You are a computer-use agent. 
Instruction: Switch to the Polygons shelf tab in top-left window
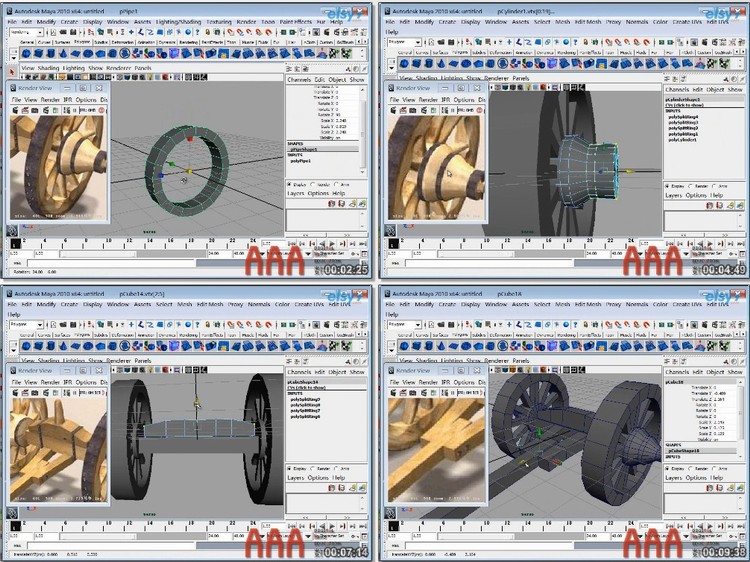click(x=81, y=44)
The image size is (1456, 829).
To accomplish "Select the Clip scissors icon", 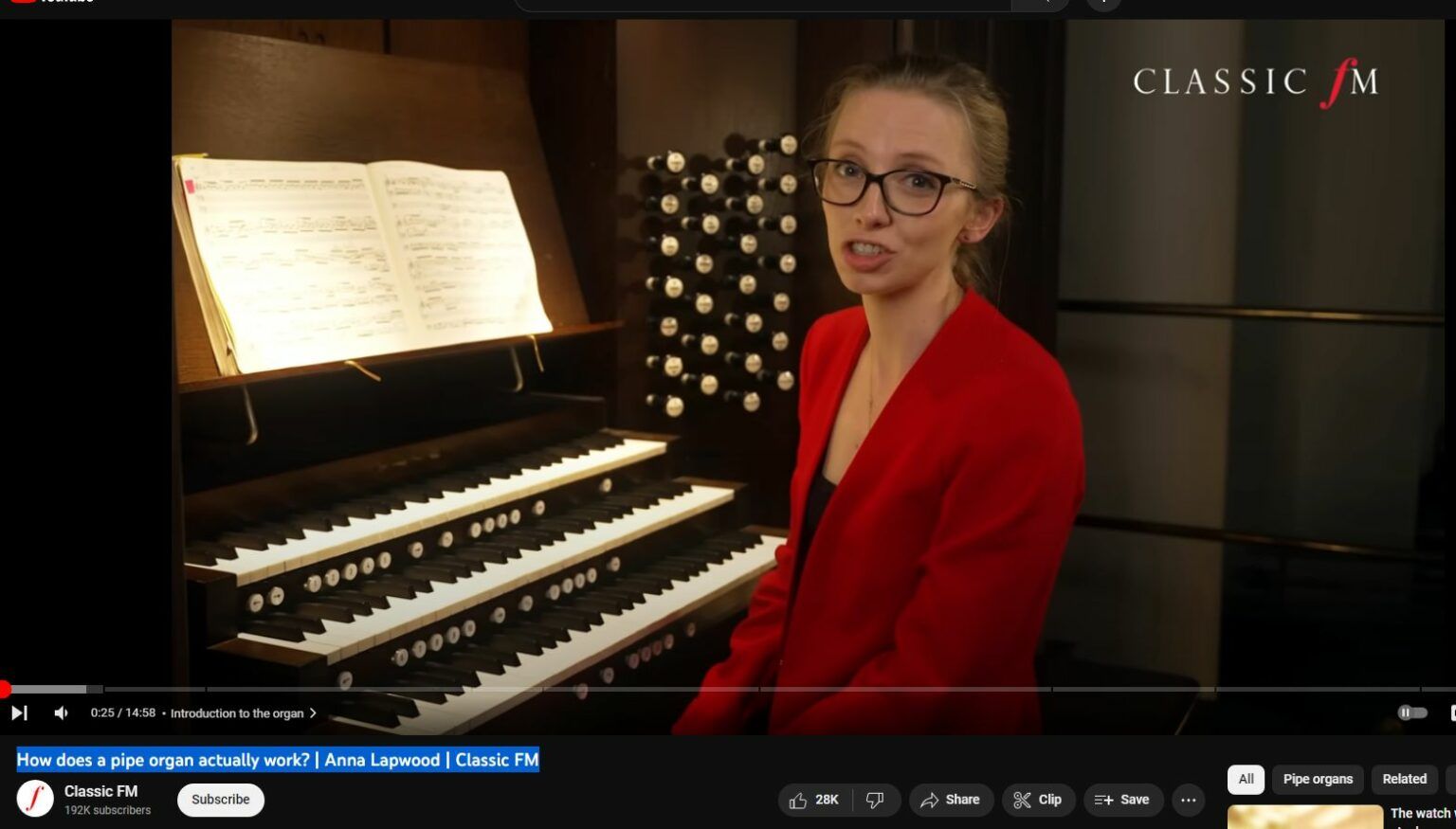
- - -
- [WHAT YOU WILL DO]
Reproduce the listing exactly. Leave its pictures out.

- [ANSWER BOX]
You are a computer-use agent. 
Instruction: Switch to the Polygons shelf tab in top-left window
click(x=81, y=44)
The image size is (1456, 829).
To accomplish "Select the Clip scissors icon", 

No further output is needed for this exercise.